= Spurious diphthong =

Greek long vowels written as diphthongs

A spurious diphthong (or false diphthong) is an Ancient Greek vowel that is etymologically a long vowel but written exactly like a true diphthong ει, ου (ei, ou).

==Origin==
A spurious diphthong has two origins: from compensatory lengthening of short ε, ο (e, o) after deletion of a consonant:

- *mónt-ya or *móntʰ-ya → *mónsa (assibilation from palatalization) → Μοῦσα "Muse"
- *doter-ya → δότειρα "giver" (feminine; compare masculine δοτήρ)

or contraction of two vowels:
- φιλέ-ετε → φιλεῖτε "you (pl.) love"
- νόος → νοῦς "mind"

In general, spurious ει, ου contracts from ε, ο + ε, ο, ει, ου. The specific rules are more complex.

==True diphthongs==
By contrast, true diphthongs are e or o placed before i or u. Some come from e-grade of ablaut + i, or o-grade + u, co-existing beside forms with the other grade:

- λείπω "I leave" (e-grade: genuine diphthong) — λέ-λοιπα "I have left" (o-grade)
- *eleútʰ-somai → ἐλεύσομαι "I will come" (e-grade) — Homeric εἰλ-ήλουθα "I have come" (o-grade)
- Proto-Greek *akouyō → ἀκούω "I hear"

==Pronunciation==
Early in the history of Greek, the diphthong versions of ει and ου were pronounced as /[ei̯, ou̯]/, the long vowel versions as /[eː, oː]/. By the Classical period, the diphthong and long vowel (i.e., the spurious diphthong) had merged in pronunciation and were both pronounced as long monophthongs /[eː, oː]/.

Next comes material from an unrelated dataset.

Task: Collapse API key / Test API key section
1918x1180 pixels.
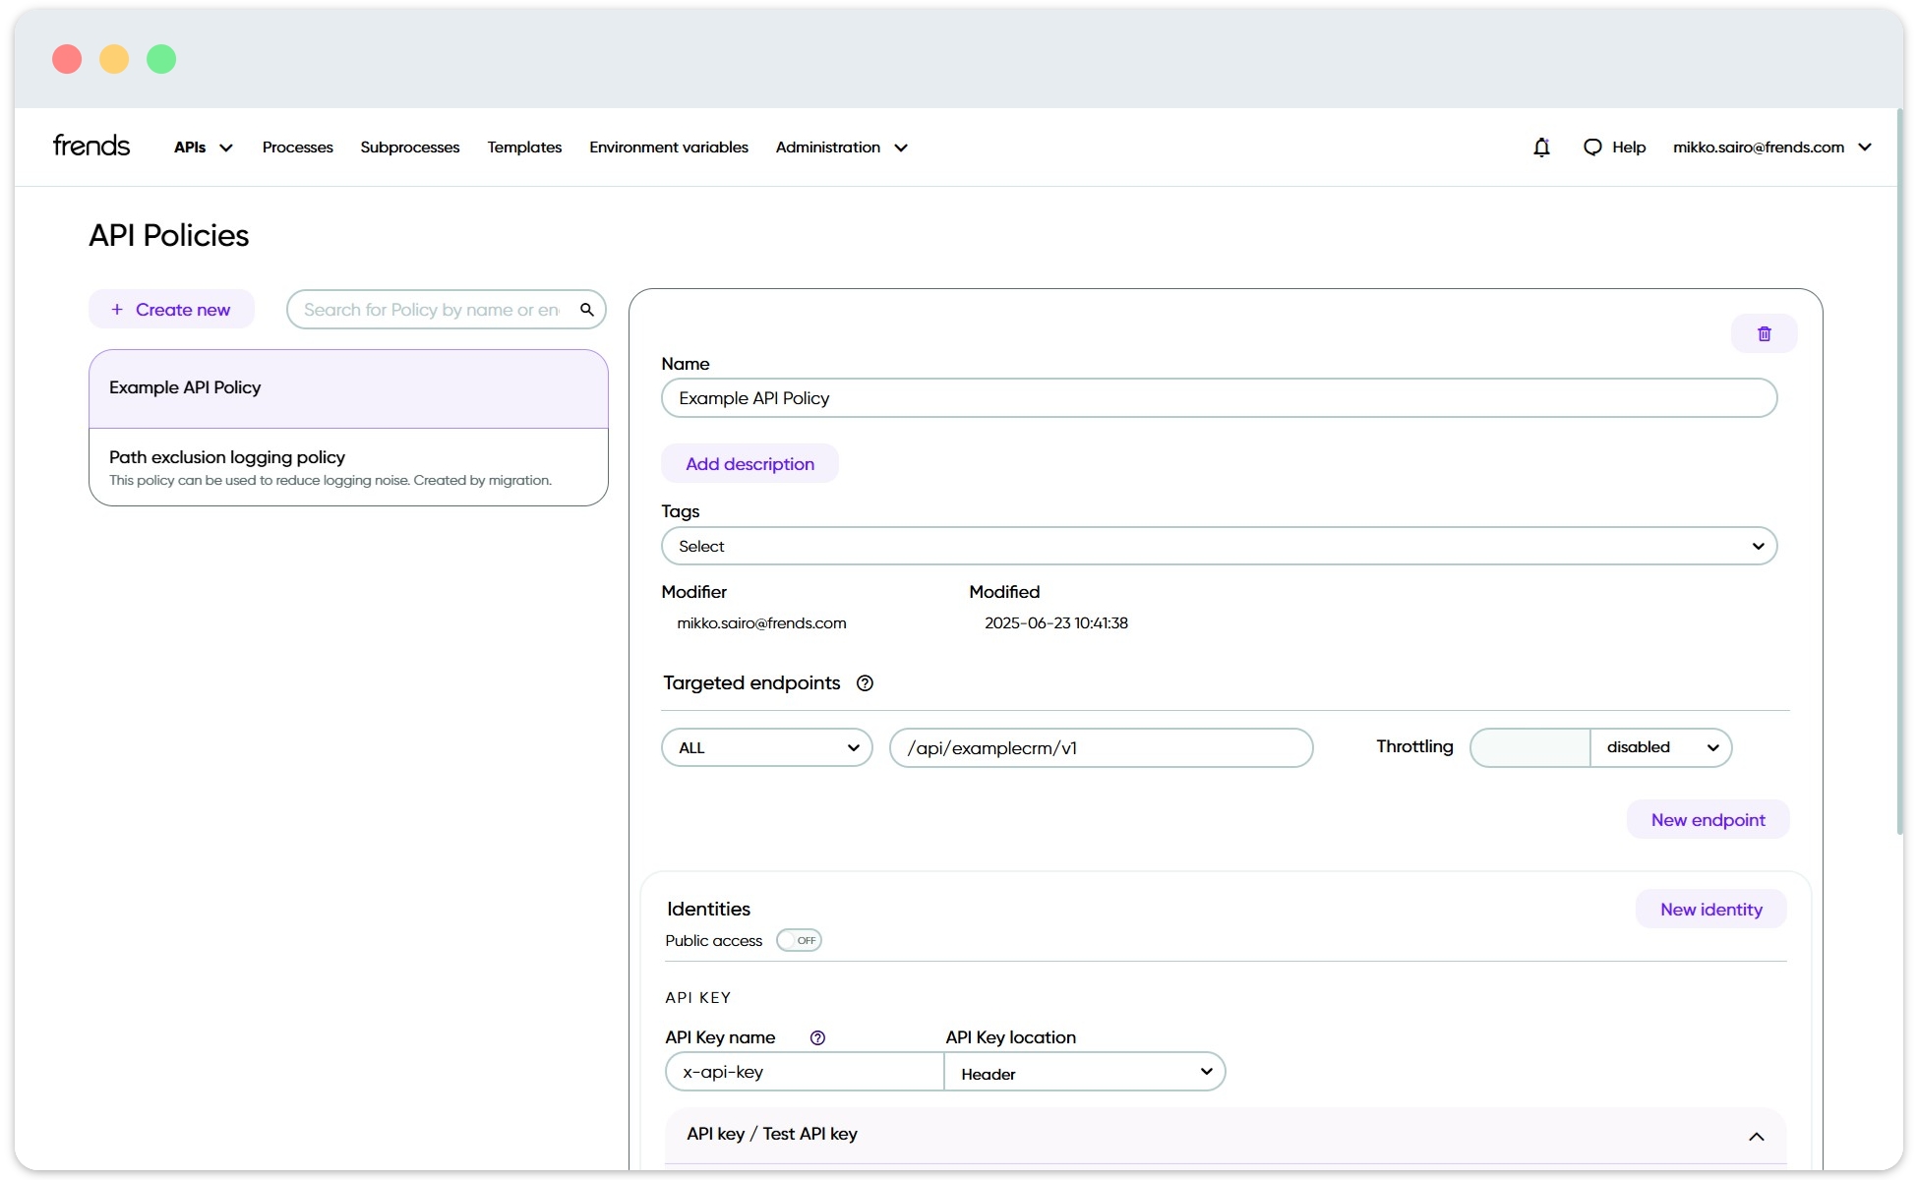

By the time of Koine Greek, ει and ου had shifted to /[iː, uː]/. (The shift of a Greek vowel to /i/ is called iotacism.) In Modern Greek, distinctive vowel length has been lost, and all vowels are pronounced short: /[i, u]/.

==Other dialects==
Long e and o existed in two forms in Attic-Ionic: ει, ου and η, ω (ē, ō). In earlier Severer Doric, by contrast, only η, ω counted as a long vowel, and it was the vowel of contraction. In later forms of Doric, it contracted to ει, ου. Throughout the history of Doric, compensatory lengthening resulted in η, ω.

"Severe" refers to the sterner-sounding open pronunciation of η, ω /[ɛː, ɔː]/, in contrast to the closer ει, ου /[eː, oː]/.